YOUR OBJECTIVE
The answer is every line of the records that holds the word "module", copied in full.

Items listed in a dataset
★ ★ ★ ★ ★
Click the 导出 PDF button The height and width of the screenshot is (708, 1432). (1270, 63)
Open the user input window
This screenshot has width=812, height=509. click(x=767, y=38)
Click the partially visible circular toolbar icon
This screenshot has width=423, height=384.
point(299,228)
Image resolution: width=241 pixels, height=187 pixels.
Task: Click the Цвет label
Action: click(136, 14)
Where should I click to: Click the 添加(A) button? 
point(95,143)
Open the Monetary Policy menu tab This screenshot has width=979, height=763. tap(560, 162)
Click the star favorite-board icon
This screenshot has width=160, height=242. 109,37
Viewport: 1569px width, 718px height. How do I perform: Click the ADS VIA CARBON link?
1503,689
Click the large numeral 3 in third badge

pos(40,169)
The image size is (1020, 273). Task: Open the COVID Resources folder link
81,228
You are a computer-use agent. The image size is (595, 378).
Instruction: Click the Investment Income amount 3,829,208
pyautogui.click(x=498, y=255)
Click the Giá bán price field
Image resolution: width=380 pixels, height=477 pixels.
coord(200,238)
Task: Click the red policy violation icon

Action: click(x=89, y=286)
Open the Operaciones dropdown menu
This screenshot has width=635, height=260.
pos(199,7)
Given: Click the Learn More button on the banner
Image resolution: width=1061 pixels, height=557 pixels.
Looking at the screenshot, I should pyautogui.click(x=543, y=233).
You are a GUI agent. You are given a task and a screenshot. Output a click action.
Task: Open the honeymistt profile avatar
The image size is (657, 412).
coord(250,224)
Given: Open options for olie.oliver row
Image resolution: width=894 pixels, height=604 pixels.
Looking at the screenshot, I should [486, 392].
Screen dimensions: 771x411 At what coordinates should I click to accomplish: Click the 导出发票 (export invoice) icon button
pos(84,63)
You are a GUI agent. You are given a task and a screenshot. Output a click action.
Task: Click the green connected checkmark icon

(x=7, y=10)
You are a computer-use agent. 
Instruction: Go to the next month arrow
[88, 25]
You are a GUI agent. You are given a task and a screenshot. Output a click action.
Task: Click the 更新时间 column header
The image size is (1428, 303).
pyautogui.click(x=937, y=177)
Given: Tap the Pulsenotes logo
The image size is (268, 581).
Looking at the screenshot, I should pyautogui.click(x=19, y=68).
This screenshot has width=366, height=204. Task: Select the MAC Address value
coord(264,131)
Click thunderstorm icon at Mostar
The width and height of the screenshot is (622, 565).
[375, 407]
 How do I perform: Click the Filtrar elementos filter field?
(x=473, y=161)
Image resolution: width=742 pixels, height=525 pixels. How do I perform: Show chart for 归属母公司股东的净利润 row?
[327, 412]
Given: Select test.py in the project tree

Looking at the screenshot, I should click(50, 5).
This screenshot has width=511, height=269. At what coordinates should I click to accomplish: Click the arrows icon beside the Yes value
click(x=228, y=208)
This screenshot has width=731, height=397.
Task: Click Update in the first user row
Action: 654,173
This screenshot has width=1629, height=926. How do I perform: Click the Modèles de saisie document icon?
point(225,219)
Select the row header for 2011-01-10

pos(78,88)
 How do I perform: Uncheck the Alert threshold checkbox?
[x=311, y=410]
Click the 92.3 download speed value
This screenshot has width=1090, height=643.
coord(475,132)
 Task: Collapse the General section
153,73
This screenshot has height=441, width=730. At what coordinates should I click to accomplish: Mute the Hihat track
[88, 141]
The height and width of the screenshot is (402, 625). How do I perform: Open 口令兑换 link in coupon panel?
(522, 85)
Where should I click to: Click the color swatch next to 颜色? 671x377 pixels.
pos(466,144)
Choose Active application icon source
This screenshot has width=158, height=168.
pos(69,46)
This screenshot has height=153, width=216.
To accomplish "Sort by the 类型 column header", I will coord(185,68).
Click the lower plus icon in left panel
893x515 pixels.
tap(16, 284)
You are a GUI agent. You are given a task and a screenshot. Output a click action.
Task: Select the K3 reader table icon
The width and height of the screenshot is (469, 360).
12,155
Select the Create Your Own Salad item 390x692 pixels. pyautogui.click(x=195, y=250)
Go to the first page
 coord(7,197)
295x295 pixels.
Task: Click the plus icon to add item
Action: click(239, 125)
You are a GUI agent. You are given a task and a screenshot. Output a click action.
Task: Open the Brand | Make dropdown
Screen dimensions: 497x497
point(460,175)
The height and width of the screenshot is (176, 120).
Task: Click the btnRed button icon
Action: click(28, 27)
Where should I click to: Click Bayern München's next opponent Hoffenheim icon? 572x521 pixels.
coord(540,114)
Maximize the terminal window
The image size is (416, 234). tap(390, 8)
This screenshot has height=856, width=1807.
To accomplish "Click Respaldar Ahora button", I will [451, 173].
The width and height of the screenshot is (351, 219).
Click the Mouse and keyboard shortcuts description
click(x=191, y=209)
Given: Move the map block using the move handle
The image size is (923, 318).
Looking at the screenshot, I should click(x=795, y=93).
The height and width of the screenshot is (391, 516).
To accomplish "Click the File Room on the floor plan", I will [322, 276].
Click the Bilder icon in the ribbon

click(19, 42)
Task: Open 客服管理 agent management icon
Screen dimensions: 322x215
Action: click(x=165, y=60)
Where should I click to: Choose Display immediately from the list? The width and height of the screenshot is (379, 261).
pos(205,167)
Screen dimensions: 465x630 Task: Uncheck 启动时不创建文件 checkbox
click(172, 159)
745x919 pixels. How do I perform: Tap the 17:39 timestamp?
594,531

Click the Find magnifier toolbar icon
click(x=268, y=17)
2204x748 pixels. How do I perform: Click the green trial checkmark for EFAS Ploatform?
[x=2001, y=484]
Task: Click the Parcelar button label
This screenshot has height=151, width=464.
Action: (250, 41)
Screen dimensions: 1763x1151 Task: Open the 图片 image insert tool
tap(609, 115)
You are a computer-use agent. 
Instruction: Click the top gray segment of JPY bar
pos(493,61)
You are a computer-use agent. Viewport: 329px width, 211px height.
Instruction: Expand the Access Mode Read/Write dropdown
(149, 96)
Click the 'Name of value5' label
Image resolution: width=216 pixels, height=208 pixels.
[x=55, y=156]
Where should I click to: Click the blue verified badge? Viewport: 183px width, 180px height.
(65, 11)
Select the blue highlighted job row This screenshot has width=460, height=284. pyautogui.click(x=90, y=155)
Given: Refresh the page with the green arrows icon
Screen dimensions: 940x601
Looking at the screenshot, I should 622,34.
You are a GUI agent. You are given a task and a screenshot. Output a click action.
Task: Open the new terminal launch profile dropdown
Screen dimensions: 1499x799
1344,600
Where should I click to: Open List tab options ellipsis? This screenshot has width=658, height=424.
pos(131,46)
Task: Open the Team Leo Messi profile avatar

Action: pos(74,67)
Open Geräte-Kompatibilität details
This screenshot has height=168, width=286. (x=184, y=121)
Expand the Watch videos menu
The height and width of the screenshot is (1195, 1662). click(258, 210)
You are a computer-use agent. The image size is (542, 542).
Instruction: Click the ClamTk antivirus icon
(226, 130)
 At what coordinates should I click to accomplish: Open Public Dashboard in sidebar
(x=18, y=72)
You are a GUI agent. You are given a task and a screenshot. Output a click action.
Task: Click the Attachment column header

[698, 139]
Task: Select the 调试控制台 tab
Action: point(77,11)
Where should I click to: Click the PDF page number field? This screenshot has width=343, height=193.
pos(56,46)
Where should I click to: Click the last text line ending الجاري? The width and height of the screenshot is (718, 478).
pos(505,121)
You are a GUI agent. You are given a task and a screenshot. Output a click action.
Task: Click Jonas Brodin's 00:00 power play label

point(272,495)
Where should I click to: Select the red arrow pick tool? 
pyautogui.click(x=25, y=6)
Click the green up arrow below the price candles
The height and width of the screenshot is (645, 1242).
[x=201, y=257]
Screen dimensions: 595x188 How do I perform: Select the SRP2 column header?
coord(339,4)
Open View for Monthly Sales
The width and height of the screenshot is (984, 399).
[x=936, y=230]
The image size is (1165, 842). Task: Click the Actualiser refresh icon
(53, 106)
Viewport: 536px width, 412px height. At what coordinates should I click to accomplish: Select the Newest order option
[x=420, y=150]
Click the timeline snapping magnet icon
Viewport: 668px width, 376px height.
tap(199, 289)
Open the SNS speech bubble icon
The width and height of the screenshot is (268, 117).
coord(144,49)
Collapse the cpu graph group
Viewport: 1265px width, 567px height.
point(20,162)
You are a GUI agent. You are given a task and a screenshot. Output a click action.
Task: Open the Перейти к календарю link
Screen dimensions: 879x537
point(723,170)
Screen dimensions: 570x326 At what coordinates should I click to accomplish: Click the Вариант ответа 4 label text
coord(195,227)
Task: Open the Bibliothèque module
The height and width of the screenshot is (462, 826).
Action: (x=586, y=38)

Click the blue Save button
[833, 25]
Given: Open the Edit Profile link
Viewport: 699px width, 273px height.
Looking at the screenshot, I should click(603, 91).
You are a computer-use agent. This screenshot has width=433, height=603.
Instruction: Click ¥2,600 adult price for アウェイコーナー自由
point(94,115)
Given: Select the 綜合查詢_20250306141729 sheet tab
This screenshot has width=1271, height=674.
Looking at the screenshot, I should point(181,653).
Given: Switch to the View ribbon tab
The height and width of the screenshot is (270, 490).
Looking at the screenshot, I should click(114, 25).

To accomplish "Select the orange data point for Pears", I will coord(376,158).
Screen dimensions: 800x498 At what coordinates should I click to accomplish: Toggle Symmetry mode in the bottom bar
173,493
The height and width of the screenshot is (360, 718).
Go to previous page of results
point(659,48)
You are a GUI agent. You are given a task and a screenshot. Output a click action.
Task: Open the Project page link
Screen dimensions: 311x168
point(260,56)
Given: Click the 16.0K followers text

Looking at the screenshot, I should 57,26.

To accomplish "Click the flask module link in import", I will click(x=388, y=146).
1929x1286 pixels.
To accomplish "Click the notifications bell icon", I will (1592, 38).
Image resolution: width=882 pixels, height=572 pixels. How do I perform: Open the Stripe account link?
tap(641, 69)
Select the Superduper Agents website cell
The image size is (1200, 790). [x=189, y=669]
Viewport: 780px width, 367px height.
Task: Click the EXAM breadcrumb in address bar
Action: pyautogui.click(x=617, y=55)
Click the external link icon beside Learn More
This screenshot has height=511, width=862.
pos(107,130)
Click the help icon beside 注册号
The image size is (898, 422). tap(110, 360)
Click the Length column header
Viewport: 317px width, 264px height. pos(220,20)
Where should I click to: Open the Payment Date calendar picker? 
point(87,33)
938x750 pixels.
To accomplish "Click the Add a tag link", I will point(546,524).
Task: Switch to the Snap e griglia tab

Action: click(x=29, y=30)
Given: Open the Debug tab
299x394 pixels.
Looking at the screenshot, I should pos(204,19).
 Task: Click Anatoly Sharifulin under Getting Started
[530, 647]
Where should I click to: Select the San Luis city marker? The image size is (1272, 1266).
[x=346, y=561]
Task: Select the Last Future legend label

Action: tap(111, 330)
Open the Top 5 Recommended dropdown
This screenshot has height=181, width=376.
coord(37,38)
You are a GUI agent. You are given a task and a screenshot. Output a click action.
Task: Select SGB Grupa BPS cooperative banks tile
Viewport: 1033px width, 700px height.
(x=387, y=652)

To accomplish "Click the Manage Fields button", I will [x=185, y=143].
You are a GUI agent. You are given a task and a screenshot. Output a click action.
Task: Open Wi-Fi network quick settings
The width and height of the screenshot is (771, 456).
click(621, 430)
★ ★ ★ ★ ★
RESULT OF THIS EXERCISE
Task: Open the Bibliothèque module
To accomplish "Click the flask module link in import", I will click(x=388, y=146).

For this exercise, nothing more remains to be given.